Assistance from preschool personnel can be crucial for low-income parents of children with suspected or known special needs. The high costs of testing and special education services often place them beyond the reach of even middle-income parents. Without publicly funded testing and services, low-income families may forego them altogether. The complicated application process and high thresholds for qualification can deter parents who have language barriers, lack the resources to challenge denials of service, or have inflexible jobs that make it difficult for them to call or meet with administrators and educators. One approach researchers interested in testing this mechanism might take is to capitalize on ongoing expansions of public pre-k by testing for regional correlations between growing pre-k participation and higher rates of IEP applications, especially from low-income parents.
Conclusion
The AAP urges pediatricians to coordinate patient care with early child care and education providers, offer consultations to local providers, and advocate for higher standards of quality.6 To that list may be added the call for participation in or support for research on the health impacts of high-quality public preschool, with a particular emphasis on the potential for narrowing early income-based disparities. The proposed model provides a roadmap for this research. Studies are needed to determine, first, whether the features of preschool proposed here improve child health in the short and long terms, and second, the degree to which such improvements are greater for children in low-income families than other families. The results of these studies may be used to refine the model over time.
The model will also need to be updated as we gain a greater understanding of how health determinants unfold over the life course.
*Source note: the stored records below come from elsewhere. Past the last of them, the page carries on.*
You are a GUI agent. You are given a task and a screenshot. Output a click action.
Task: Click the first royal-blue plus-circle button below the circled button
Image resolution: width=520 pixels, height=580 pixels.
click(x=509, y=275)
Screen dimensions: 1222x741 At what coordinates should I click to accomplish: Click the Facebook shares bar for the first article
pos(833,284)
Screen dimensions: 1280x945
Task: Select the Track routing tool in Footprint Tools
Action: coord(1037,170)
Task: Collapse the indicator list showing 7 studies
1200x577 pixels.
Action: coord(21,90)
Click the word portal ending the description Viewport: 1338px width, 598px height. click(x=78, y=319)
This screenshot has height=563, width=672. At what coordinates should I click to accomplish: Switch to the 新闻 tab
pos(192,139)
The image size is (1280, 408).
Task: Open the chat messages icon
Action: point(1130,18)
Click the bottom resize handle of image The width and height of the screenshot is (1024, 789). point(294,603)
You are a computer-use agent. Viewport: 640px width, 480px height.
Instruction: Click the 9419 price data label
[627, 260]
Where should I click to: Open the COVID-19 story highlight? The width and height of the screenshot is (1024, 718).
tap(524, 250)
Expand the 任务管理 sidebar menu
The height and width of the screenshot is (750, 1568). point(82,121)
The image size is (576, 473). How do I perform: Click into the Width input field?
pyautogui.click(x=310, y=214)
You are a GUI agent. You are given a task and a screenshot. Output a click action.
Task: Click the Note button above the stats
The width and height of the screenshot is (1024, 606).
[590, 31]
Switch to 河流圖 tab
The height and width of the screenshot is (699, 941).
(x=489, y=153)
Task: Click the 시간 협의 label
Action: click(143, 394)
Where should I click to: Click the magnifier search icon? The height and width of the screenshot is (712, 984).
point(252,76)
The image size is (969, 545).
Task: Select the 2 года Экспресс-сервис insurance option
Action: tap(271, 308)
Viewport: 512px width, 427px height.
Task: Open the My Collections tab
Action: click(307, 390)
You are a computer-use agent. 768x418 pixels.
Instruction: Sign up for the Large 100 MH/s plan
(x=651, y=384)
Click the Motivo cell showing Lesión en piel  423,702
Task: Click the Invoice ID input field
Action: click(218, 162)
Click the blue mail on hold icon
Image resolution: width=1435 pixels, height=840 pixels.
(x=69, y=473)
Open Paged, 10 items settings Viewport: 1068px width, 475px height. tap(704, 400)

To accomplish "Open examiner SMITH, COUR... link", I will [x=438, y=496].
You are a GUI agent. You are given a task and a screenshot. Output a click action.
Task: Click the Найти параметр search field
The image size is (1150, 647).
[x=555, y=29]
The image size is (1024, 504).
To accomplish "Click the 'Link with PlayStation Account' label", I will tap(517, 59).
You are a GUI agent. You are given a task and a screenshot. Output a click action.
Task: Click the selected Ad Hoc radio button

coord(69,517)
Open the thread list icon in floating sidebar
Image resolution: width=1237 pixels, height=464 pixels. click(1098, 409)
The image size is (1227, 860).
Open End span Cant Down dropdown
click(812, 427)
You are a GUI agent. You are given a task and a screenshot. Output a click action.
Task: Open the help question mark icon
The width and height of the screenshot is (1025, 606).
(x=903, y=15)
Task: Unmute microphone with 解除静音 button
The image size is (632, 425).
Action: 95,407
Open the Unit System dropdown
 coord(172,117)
Research is needed on the features of high-quality preschool that directly affect biomarkers of health, as well as those features that exert an indirect effect via mediating factors such as health behaviors or access to health care. Mechanisms may vary across population subgroups and involve multiple cascading effects. For example, the Abecedarian program reduced boys’ BMI, which increased adult employment, which in turn improved health insurance coverage.17 Additional refinements of the model should account for pathways’ overlapping and perhaps even synergistic effects. For example, children’s sleep quantity may be boosted by daytime naps but its quality may also be enhanced by stress reduction, better nutrition, and more exercise. Further refinements may also identify subgroups of low-income children who are too sick or traumatized to benefit from the health-promotive features of high-quality public preschool.
It should also be acknowledged that the effects of high-quality public preschool may not, in the short term, be entirely salubrious. For example, preschool attendance may increase the incidence of respiratory illness relative to parental care.49 It seems likely, however, that in general this disadvantage is outweighed by the many routes through which high-quality preschool may improve children’s health.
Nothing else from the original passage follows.